### Data section
((

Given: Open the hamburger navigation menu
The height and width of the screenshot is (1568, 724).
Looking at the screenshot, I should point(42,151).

))
((

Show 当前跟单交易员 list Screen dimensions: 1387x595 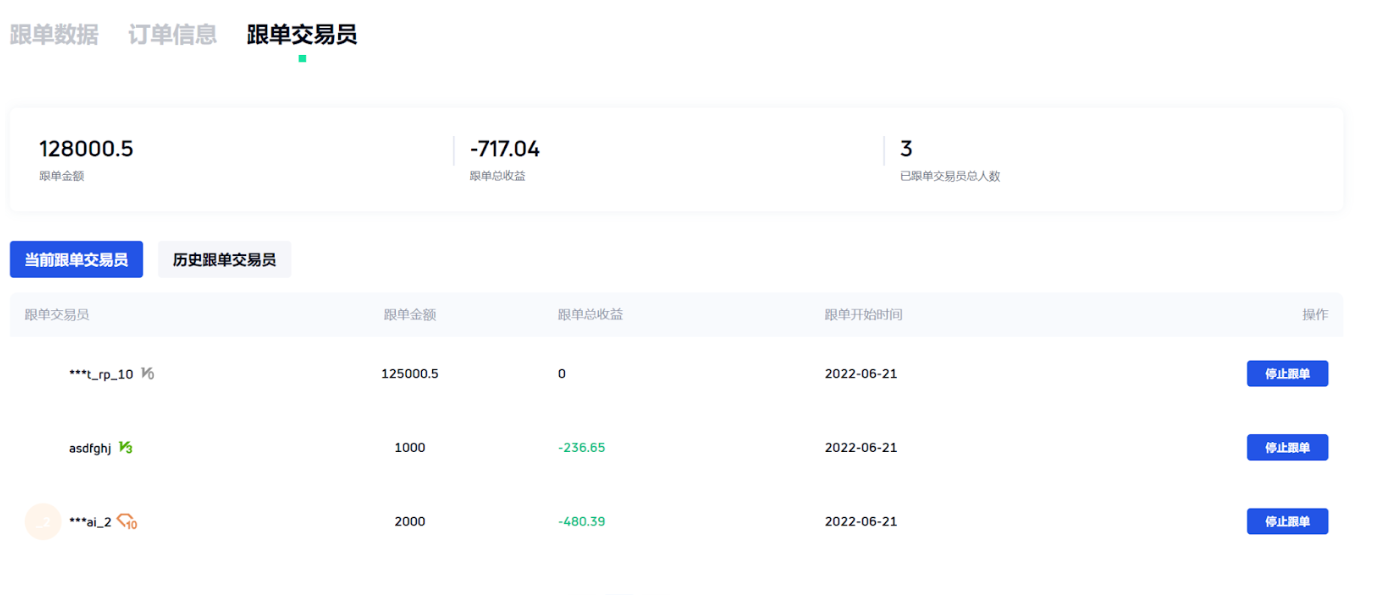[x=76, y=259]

))
((

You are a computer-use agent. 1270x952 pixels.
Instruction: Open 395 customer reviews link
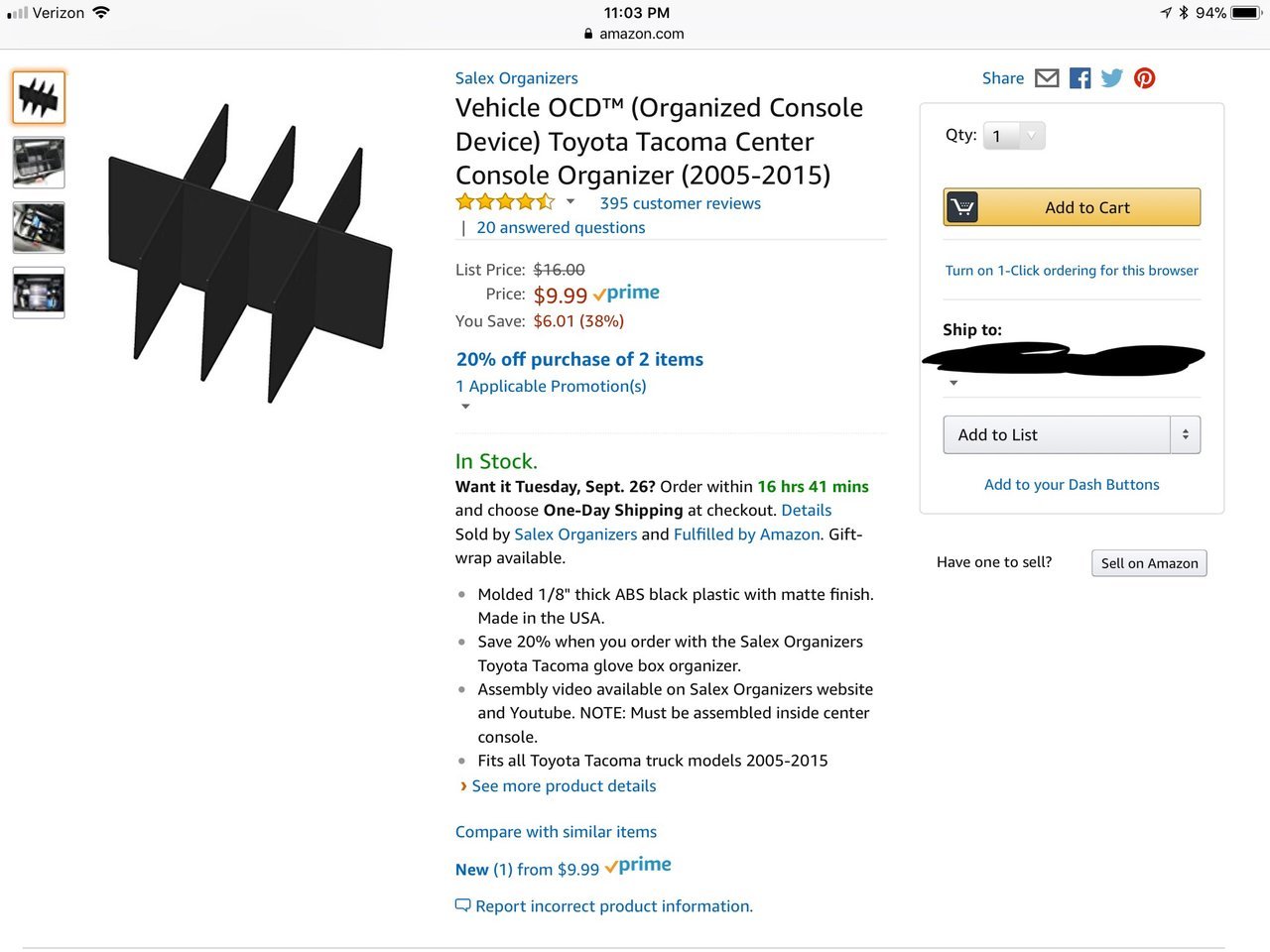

))

### Task objective
Review the preceding data and report every line that includes the string "Open".

### Result
Given: Open the hamburger navigation menu
Instruction: Open 395 customer reviews link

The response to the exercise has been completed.